Two female patients were presented by cerebellar hemorrhage during pregnancy. Both females presented with cerebellar hemorrhage. One patient had a left cerebellar S-M grade II AVM and had multiple feeders. She underwent hematoma evaluation followed by single session onyx embolization that lead to 100% nidal obliteration. The other female had a vermian S-M grade IV AVM with multiple feeders. She underwent hematoma evacuation followed by 2 sessions of onyx embolization that resulted in 90% nidal obliteration. Both patients had a favorable clinical outcome on discharge. In a review conducted by Lv et al regarding the management of AVM in pregnant females 54 cases (83.1%) of AVMs that ruptured during pregnancy and postpartum. In this review, ruptured AVMs were treated before delivery, irrespective of the stage of pregnancy, and the method of treatment were decided primarily on neurosurgical grounds. Unfavorable maternal clinical outcome (modified Rankin Scale (mRS) ≥ 2) was identified in 20 cases (30.8%) and abortion occurred in 10 cases (15.4%). There were three maternal deaths, yielding a case mortality rate of 4.6%.28

The limitation of this study is the small sample size, which could be attributed to the rarity of the pathology and difficulty of management.
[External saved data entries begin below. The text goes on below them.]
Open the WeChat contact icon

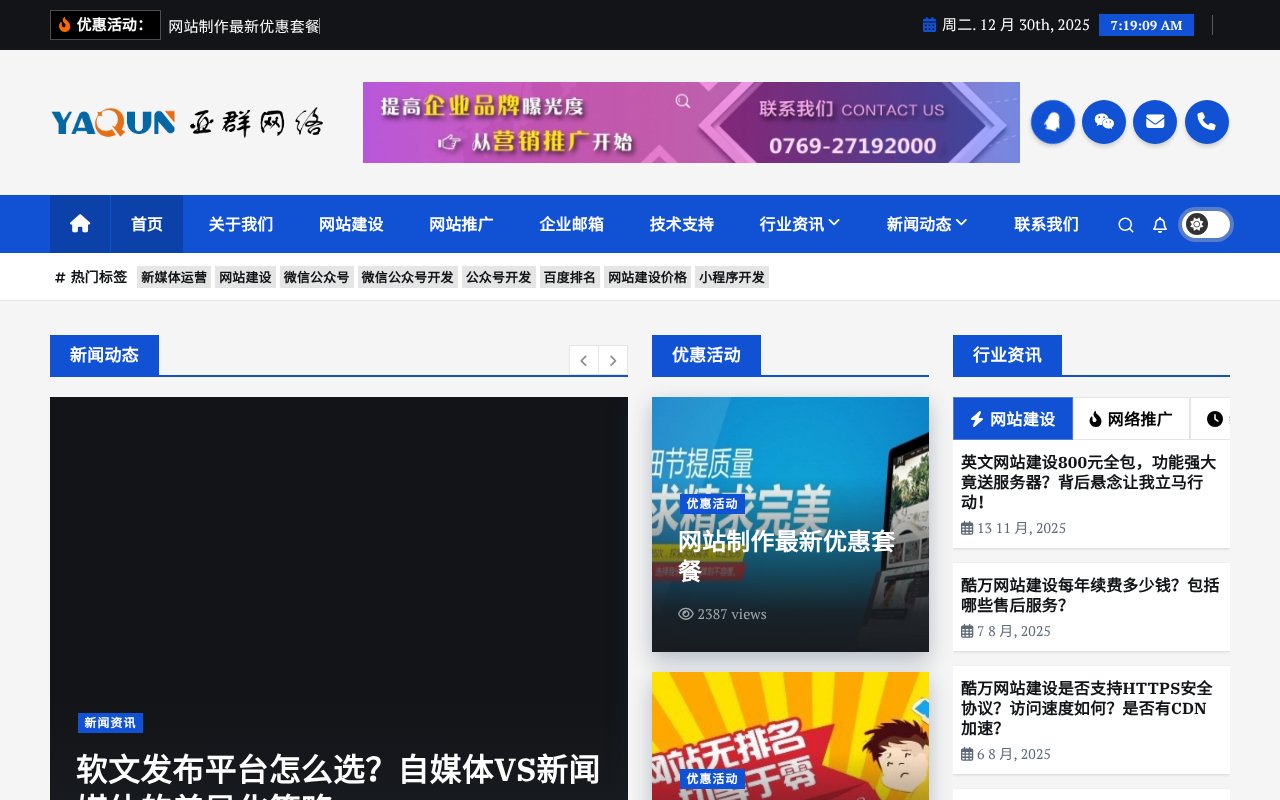point(1104,122)
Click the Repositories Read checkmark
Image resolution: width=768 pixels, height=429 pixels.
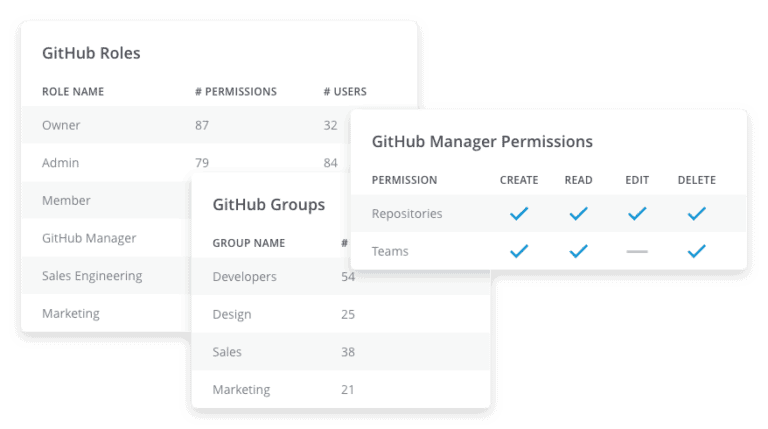578,214
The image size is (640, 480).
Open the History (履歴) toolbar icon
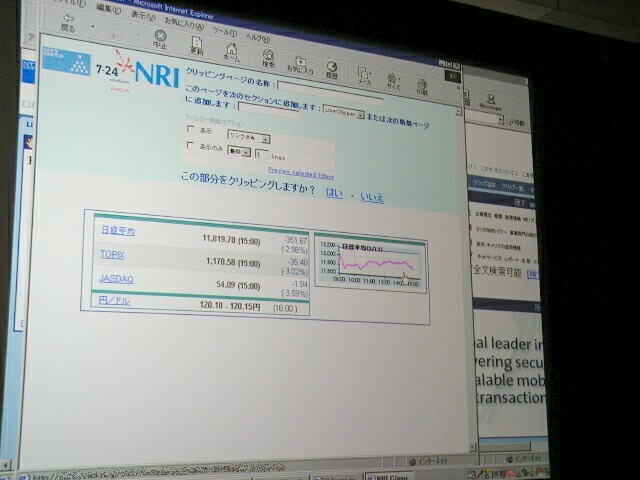tap(332, 67)
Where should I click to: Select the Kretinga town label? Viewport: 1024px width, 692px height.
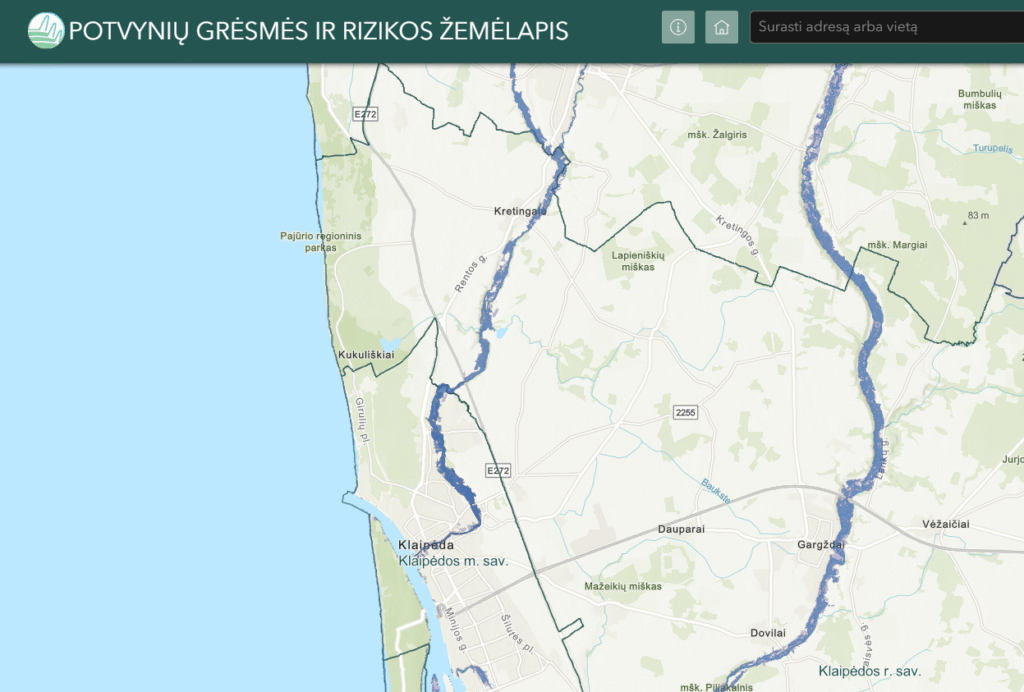click(520, 212)
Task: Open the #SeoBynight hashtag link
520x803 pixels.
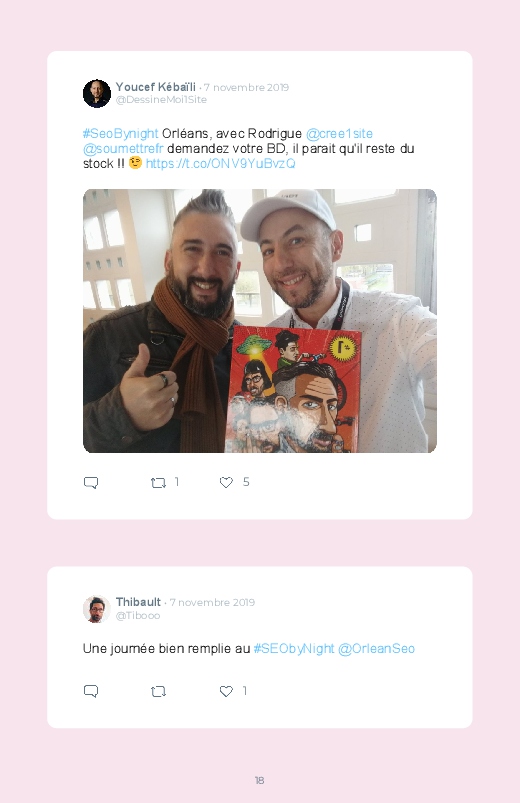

We were not able to find statistical relations between different parameters within the study. The small sample size hampered finding relation between hemorrhagic presentation, S-M grade, AVM location on one hand and the clinical and radiological outcome on the other. However we succeeded in achieving our aim, which was to present our humble experience in management of posterior fossa AVM which is first discussed in our country and to highlight the technical obstacles that might be met with during endovascular management and to present some points of trouble shooting for these problems.

Conclusion

Although the task for endovascular embolization of the posterior fossa AVM is difficult but is not mission impossible. We have to carefully study of angiogram & use the best working angle and choose the best & easy access main feeder first. Precise controlled intra-nidal injection with the usage of detachable tip microcatheter should be strongly considered. The controllability and diffusability of the liquid embolic agents differ. This study showed 25% complication rate with immediate total or near total occlusion of 50% that are comparable to others’ results. Multiple sessions on intervals are generally better in multifeeder AVMs. Safe multidisciplinary approach treating AVMs gives the patient the best chance by using all tools and should not be dogmatic trying to treat posterior fossa AVMs merely through neuroendovascular root.